**Problem statement:**
Copy every line of the material below word for word, leaving out the pictures.

---------- Data in this exercise ----------

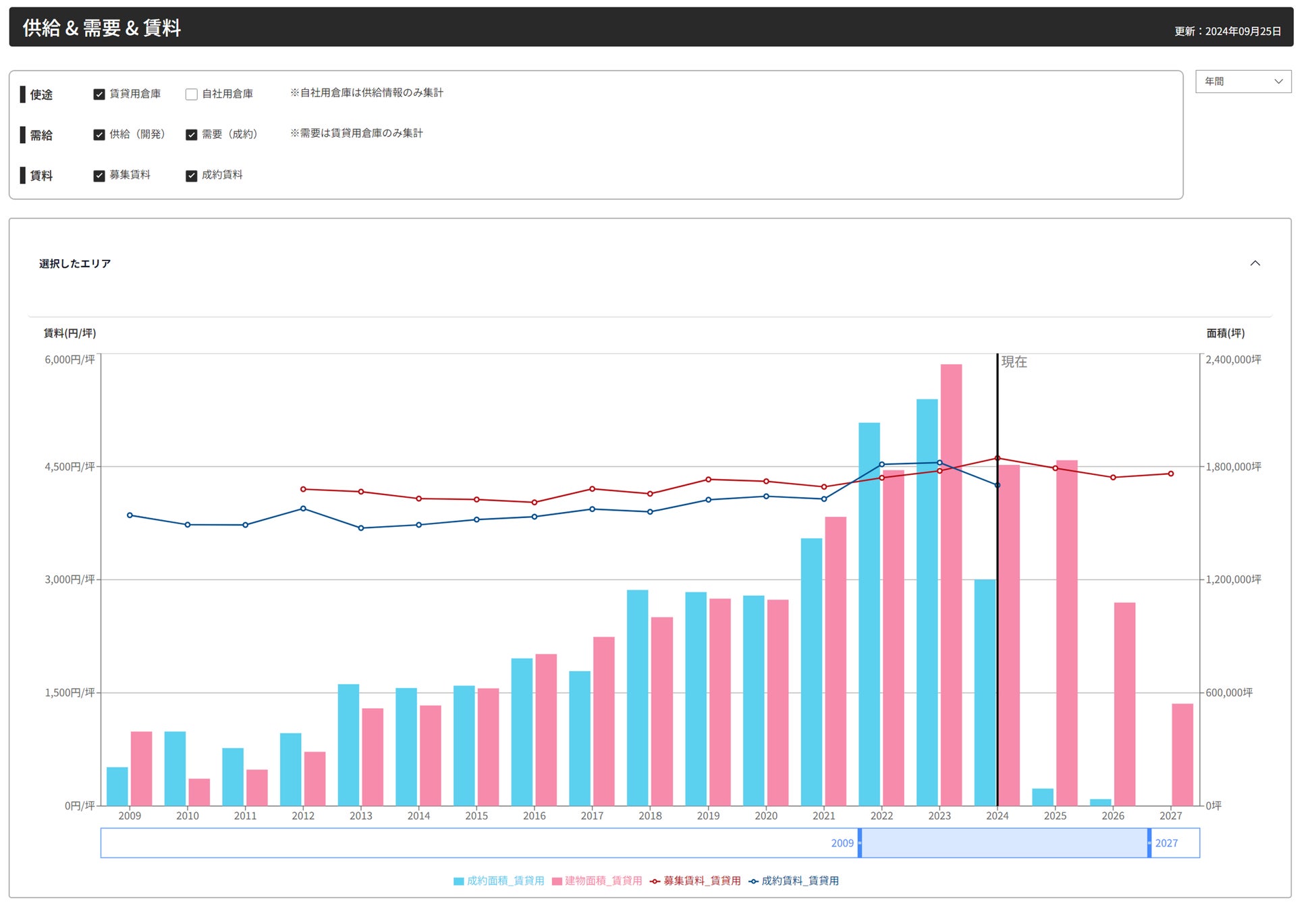Uncheck the 募集賃料 checkbox
Viewport: 1316px width, 908px height.
tap(99, 175)
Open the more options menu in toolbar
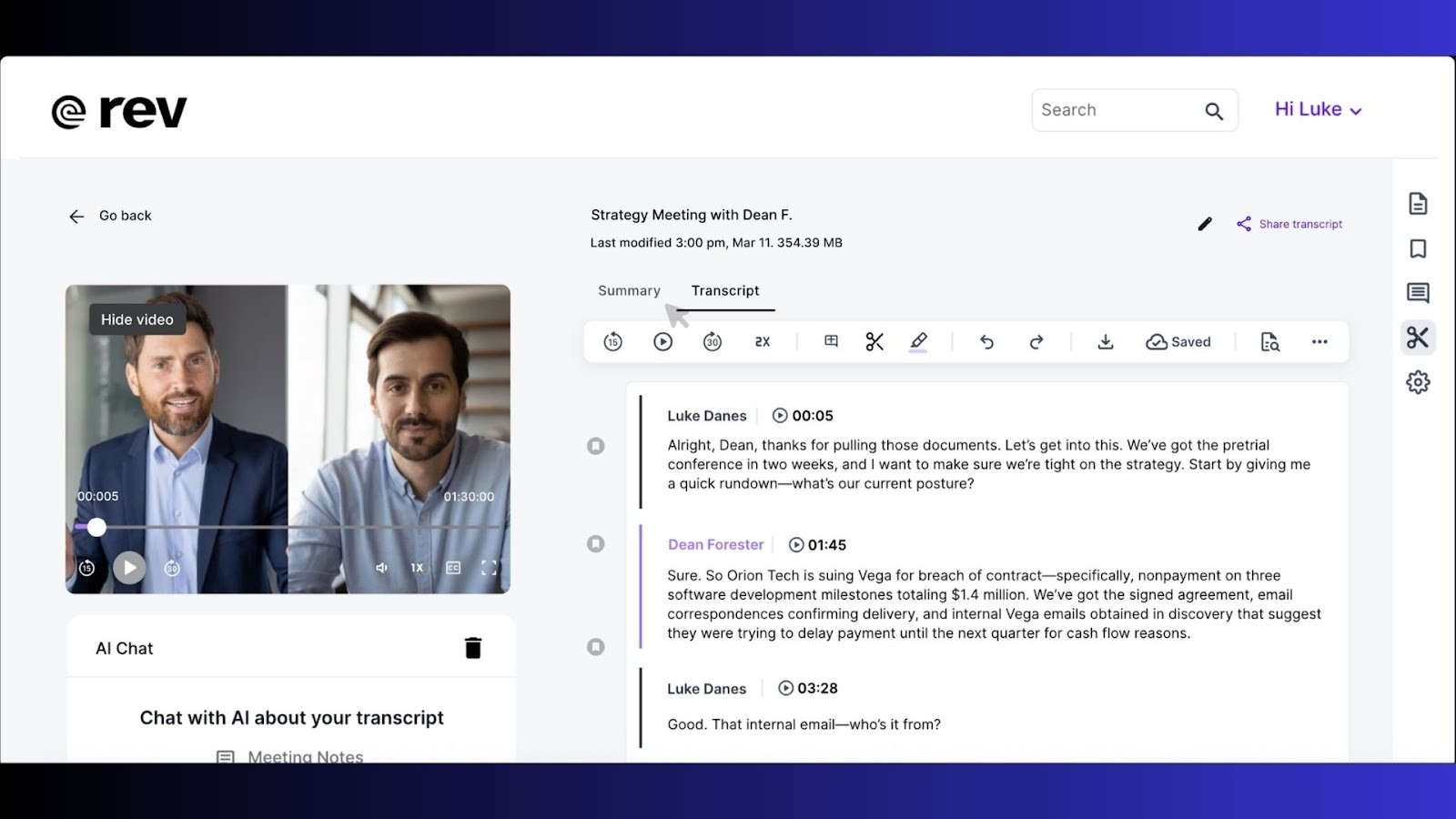The height and width of the screenshot is (819, 1456). pos(1320,341)
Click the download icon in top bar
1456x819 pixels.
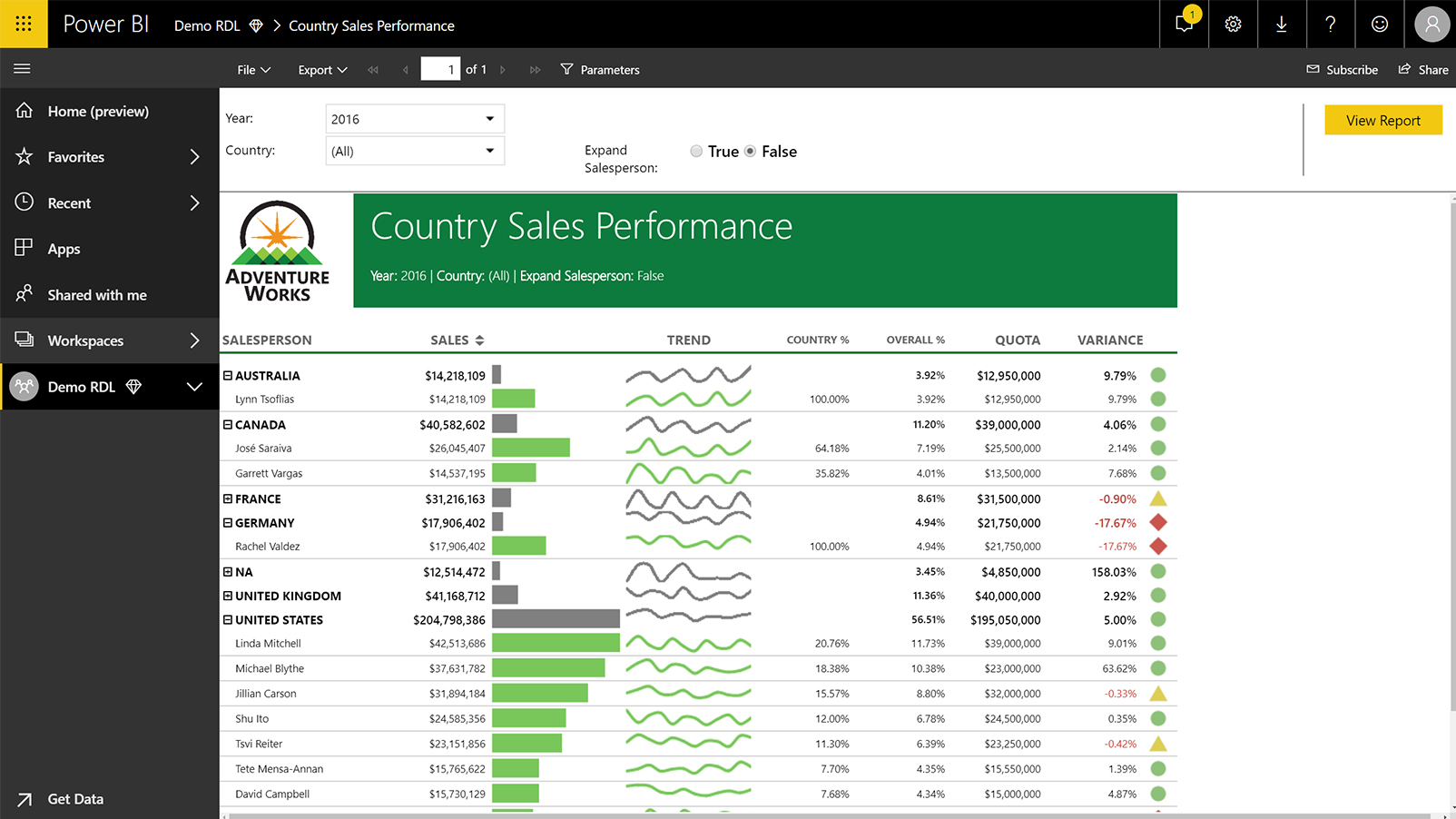(1281, 25)
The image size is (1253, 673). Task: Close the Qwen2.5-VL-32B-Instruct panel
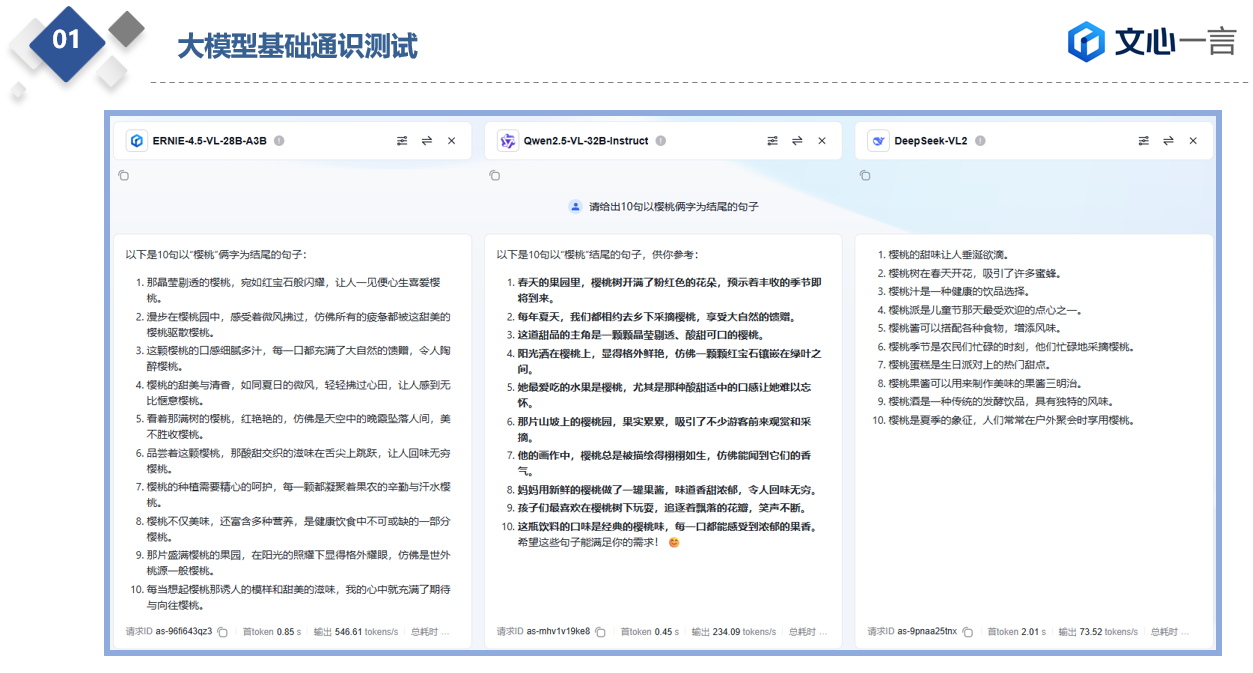click(822, 141)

----------

**Exercise solution:**
Uncheck the 募集賃料 checkbox
Viewport: 1316px width, 908px height.
tap(99, 175)
Open the more options menu in toolbar
The height and width of the screenshot is (819, 1456). pos(1320,341)
Click the download icon in top bar
1456x819 pixels.
(1281, 25)
The image size is (1253, 673). Task: Close the Qwen2.5-VL-32B-Instruct panel
click(822, 141)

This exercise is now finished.